Directions:
Find the word "computer" in the listing below, then return every line it appears in.

Data shown:
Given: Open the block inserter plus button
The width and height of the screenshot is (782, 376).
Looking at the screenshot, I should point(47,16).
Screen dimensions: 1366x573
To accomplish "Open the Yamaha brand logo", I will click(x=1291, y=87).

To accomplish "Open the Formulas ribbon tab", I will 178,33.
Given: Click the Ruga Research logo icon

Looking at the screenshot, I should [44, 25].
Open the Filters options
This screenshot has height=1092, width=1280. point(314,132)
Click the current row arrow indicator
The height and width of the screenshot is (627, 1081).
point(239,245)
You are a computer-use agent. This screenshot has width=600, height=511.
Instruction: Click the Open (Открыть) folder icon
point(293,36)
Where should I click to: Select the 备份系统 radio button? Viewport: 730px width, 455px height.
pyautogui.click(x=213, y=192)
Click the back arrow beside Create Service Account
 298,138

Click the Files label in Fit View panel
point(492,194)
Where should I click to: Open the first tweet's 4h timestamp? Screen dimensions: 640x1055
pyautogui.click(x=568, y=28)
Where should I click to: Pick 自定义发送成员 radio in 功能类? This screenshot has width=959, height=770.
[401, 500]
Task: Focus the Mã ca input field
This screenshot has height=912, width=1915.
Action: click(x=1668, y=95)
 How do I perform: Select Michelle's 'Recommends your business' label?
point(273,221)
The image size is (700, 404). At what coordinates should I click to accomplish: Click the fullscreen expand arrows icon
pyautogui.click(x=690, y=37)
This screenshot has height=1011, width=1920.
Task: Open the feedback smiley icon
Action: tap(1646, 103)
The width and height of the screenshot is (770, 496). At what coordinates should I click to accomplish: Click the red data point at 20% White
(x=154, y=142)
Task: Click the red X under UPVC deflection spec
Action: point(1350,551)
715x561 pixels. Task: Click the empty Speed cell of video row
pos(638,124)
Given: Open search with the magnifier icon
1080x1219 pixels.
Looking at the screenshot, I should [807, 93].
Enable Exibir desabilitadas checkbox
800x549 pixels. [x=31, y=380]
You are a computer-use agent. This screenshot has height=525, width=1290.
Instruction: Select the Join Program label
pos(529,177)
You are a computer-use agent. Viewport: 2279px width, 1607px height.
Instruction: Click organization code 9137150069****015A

Worked solution:
You are a computer-use agent. This screenshot has width=600, height=511.
You are a computer-use agent. This screenshot has height=525, width=1290.
You are a computer-use agent. Viewport: 2279px width, 1607px height.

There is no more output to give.